Pour interagir avec leur environnement, les intelligences artificielles doivent traiter une grosse quantité de données, c’est-à-dire de la big data. Ce ne sont ni plus ni moins que des bases de données, soit de monumentales piles de feuilles Excel sous un autre format. La plupart des IA ayant un niveau décent de sophistication sont basées sur un réseau de neurones artificiel (artificial neural network).

La nature ayant dépensé 4 milliards d’années de R&D et un budget illimité pour parvenir au cerveau tel qu’on le connaît, il est bien logique de s’en servir comme modèle en en reproduisant une version simplifiée avec du code. Cependant, un cerveau a besoin d’apprendre avant de fonctionner efficacement ; et c’est pareil avec les IA, comme on va le voir.

Modalités d’apprentissage

Une IA fraîchement écrite par ses programmeurs n’est pas plus futée ou adaptée à son futur environnement qu’un nourisson. Un bébé ne sait pas de manière innée ce qu’est la gravité, et doit l’apprendre à force de faire tomber ses jouets, par exemple. De même, les IA arrivent à maturité grâce au machine learning, ou apprentissage par machine, et entraîner une IA revient un peu à enseigner à une classe d’élèves.

La première étape est l’apprentissage par renforcement. C’est l’équivalent de la partie théorique du cours : on montre des exemples déjà résolus à l’IA, qui se contente de regarder passivement ce qu’on lui enseigne. Ce n’est qu’ensuite que l’IA peut passer aux exercices.

L’apprentissage supervisé est la traduction informatique de nos « travaux dirigés » scolaires : c’est comme si on donnait un texte à l’élève avec une liste de questions auxquelles répondre pas à pas. L’IA plonge dans la base de données avec des demandes précises à satisfaire, comme calculer s’il y a une tendance qui ressort à tel endroit bien spécifique.
########
*Travail à faire*
a - D'après le document, sur quoi repose la plupart des IA ayant un niveau décent de sophistication ?
b - Reproduisez fidèlement le passage du document qui commence à « Une IA fraîchement » et s'achève à « une classe d’élèves. ».
########
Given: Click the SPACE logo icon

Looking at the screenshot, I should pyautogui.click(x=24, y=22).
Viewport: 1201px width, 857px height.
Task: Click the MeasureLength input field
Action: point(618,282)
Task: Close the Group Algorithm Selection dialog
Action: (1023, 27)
########
*Corrigés*
a - Sur un réseau de neurones artificiel.

b -
Une IA fraîchement écrite par ses programmeurs n’est pas plus futée ou adaptée à son futur environnement qu’un nourisson. Un bébé ne sait pas de manière innée ce qu’est la gravité, et doit l’apprendre à force de faire tomber ses jouets, par exemple. De même, les IA arrivent à maturité grâce au machine learning, ou apprentissage par machine, et entraîner une IA revient un peu à enseigner à une classe d’élèves.